Our culture of consumption is not a product of the unfettered free market, but is largely a result of state interventionism, including unholy alliances between governments and businesses of all stripes.  This is nothing new: the Austrian School of Economics has been preaching this for decades.  Economists of various flavors have been preaching this for centuries, if not millenia.

I clearly do not support increased government spending as a measure of economic strength.  Quite the opposite.  Investment alone (this would include what we call “saving”) is the prime indicator of economic health, in my mind.  As the government can do nothing constructive to assist this (except to protect individuals from acts of aggression), there is really no constructive purpose to measuring GDP.

One argument against measuring investment alone is that investment is bad for the economy in the short-term.  In a sense, this is true.  A consumption-oriented culture and economic system has a capital structure centered around perpetual consumption.  When that ceases, it is true that jobs are lost and companies go under as the capital structure is modified.

As opposed to consumption, investment is a long-term, rather than a short-term objective.  In the long-term, investment leads to stable growth.

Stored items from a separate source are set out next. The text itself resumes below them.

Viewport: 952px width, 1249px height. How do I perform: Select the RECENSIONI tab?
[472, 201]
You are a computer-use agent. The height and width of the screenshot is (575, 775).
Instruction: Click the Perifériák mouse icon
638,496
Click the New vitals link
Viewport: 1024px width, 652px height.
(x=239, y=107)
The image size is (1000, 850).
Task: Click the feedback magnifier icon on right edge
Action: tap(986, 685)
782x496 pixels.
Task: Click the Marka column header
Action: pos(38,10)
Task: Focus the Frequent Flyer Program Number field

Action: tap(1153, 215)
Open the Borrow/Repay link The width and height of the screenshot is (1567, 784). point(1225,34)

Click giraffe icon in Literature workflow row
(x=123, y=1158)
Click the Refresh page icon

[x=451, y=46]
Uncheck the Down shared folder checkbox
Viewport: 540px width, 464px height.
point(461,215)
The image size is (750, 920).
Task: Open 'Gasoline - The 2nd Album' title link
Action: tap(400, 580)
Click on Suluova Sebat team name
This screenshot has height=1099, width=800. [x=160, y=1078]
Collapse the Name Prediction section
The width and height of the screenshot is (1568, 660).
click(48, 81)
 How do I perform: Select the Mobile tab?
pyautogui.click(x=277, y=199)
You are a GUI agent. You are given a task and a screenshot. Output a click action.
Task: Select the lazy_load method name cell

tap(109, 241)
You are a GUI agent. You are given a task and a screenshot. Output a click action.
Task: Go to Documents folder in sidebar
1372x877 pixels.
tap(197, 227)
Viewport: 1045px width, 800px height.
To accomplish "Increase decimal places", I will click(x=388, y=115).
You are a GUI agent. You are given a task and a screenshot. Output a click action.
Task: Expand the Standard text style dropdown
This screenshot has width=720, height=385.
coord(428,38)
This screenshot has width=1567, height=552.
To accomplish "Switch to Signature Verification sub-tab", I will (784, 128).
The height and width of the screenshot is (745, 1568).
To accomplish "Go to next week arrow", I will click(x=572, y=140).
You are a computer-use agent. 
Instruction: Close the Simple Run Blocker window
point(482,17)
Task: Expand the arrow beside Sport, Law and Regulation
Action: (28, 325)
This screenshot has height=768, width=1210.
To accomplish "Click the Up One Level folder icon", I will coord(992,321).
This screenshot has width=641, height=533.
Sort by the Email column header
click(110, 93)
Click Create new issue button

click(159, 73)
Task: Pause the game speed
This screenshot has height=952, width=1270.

Money saved now (and not consumed) will one day be invested in some capital expenditure of value and benefit to society: a car, a house, an education, etc.  Unfortunately, our consumption-oriented corporatist culture diverts resources from where they are most useful (i.e. investment) and puts them in an area where they have short-term gains at the cost of long-term rewards.  That money is diverted from its proper use to purchase some expendable and often non-essential good.  (When such purchases are made on credit, the consequences are even worse.)

Would consumption exist in a country with a small government and no measurement of GDP?  Of course: people still need to eat, shower, brush their teeth, and enjoy recreation.  But there would be less frequent frivolous purchases and more long-term planning and saving.

In short, capitalism gets a bad rap for our government-encouraged corporatist, consumer-driven culture.  My advice: stop measuring GDP, get government out of the business of business, and let the market go to work. In other words, stop interfering with every transaction between individuals: and let them economize and exchange freely, rather than being bound and fettered by onerous regulation, heavy taxation, and myopic incentives.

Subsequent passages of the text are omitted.